→ **WHAT IS REQUIRED**
Could you print out every entry, character for character?

→ **TASK DATA**
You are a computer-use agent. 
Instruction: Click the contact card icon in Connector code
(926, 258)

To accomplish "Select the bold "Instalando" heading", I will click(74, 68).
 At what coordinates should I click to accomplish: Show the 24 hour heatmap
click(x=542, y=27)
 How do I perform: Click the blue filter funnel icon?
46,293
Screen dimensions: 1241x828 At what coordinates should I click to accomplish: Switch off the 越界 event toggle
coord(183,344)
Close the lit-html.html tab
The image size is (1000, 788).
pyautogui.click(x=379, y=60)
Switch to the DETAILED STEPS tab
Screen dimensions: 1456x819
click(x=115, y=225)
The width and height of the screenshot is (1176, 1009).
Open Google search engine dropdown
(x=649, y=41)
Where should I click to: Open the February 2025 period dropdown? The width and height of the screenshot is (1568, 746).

→ **ANSWER SECTION**
You are a computer-use agent. 
Instruction: Click the contact card icon in Connector code
(926, 258)

To accomplish "Select the bold "Instalando" heading", I will click(74, 68).
 At what coordinates should I click to accomplish: Show the 24 hour heatmap
click(x=542, y=27)
 How do I perform: Click the blue filter funnel icon?
46,293
Screen dimensions: 1241x828 At what coordinates should I click to accomplish: Switch off the 越界 event toggle
coord(183,344)
Close the lit-html.html tab
The image size is (1000, 788).
pyautogui.click(x=379, y=60)
Switch to the DETAILED STEPS tab
Screen dimensions: 1456x819
click(x=115, y=225)
The width and height of the screenshot is (1176, 1009).
Open Google search engine dropdown
(x=649, y=41)
Where should I click to: Open the February 2025 period dropdown? The width and height of the screenshot is (1568, 746).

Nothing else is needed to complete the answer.